● **Exercise description**: Go to the line that contains "Task: Select the 7 644,00 Kwota paczki amount". Restate that line and each one after it exactly, through the end of the records, without pictures.

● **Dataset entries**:
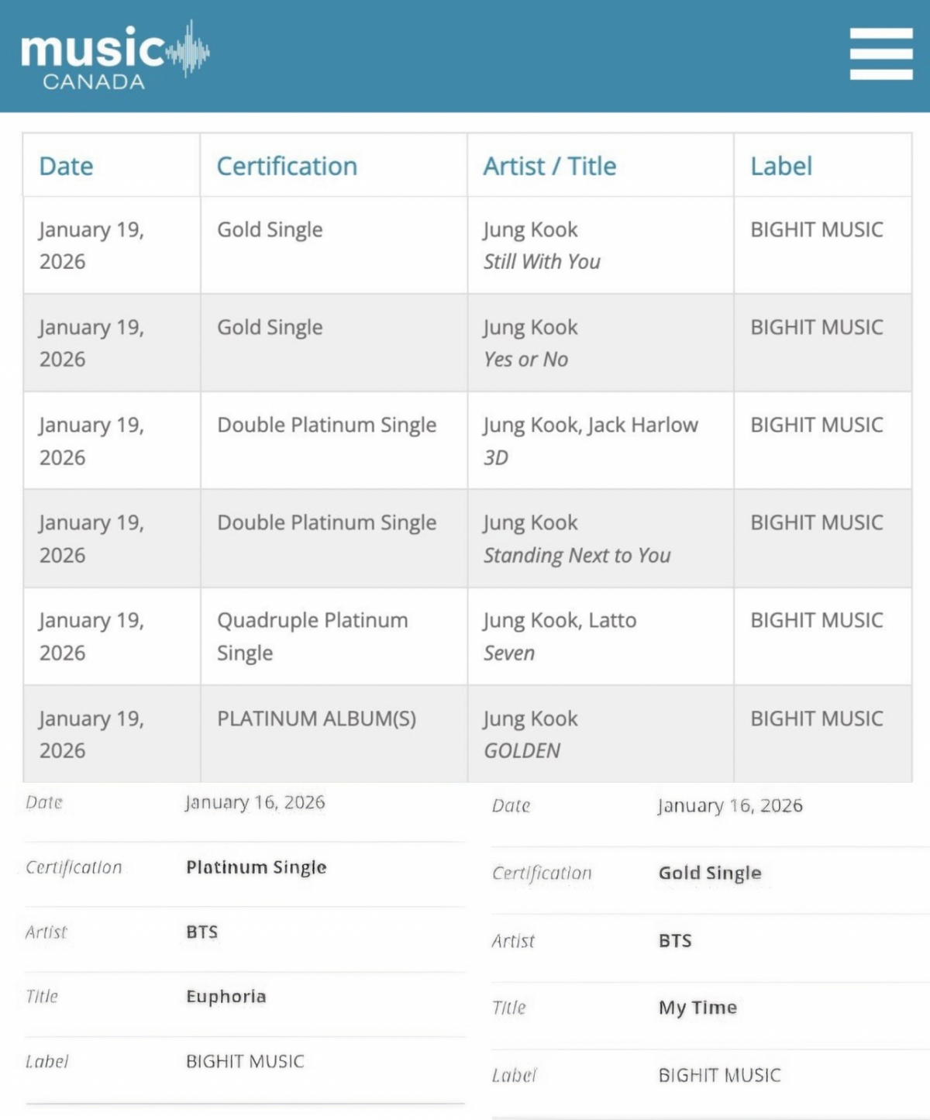Open the hamburger menu
Image resolution: width=930 pixels, height=1120 pixels.
tap(880, 53)
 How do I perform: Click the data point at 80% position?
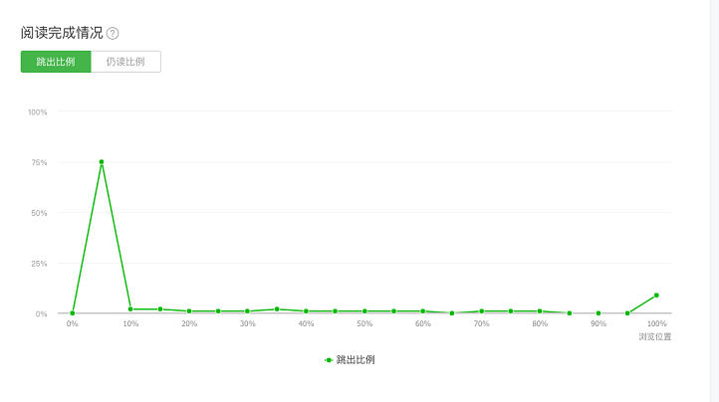coord(540,311)
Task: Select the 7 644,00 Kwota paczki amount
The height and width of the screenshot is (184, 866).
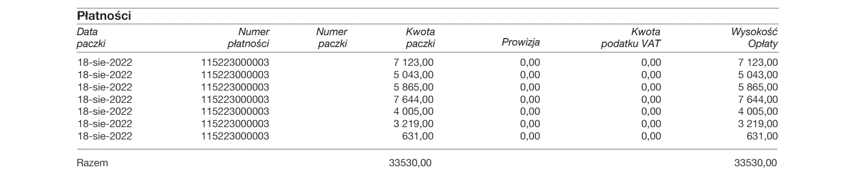Action: 414,99
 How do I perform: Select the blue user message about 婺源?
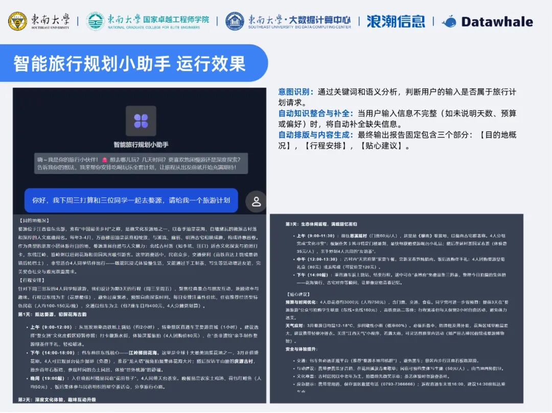click(131, 201)
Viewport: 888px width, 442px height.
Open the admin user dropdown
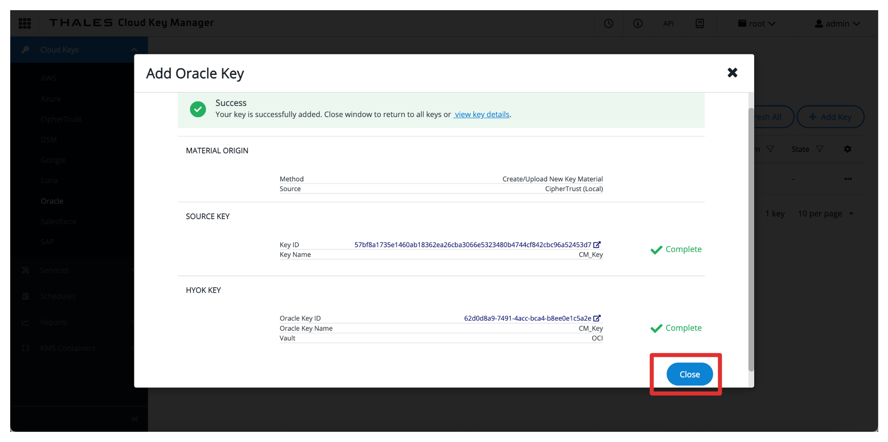(837, 23)
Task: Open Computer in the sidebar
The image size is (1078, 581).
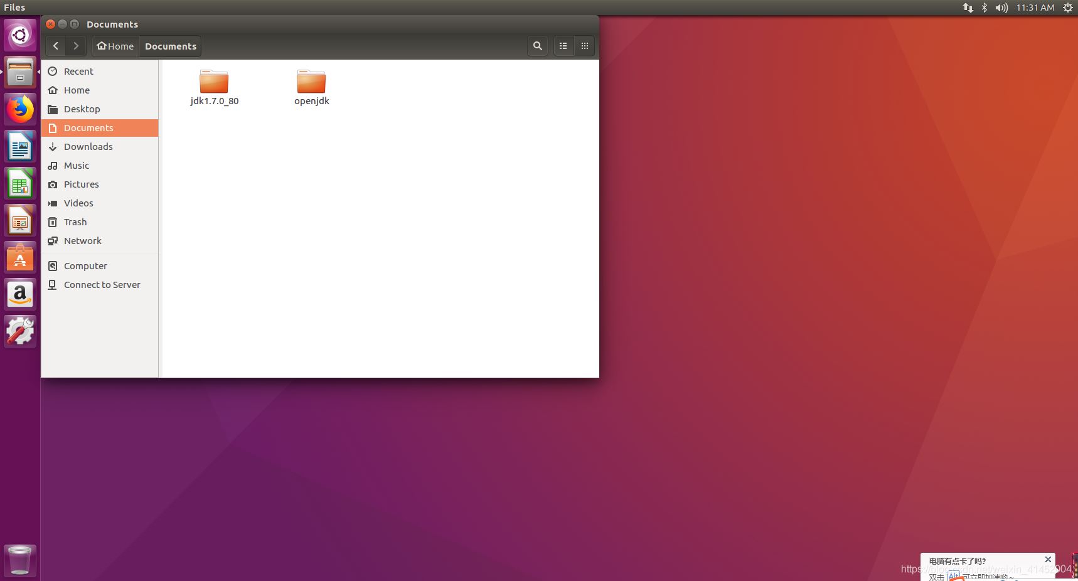Action: tap(85, 266)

● **Written reply**:
Task: Select the 7 644,00 Kwota paczki amount
The height and width of the screenshot is (184, 866).
Action: 414,99
 How do I perform: Select the blue user message about 婺源?
click(131, 201)
Viewport: 888px width, 442px height.
Open the admin user dropdown
(837, 23)
Task: Open Computer in the sidebar
The image size is (1078, 581).
Action: tap(85, 266)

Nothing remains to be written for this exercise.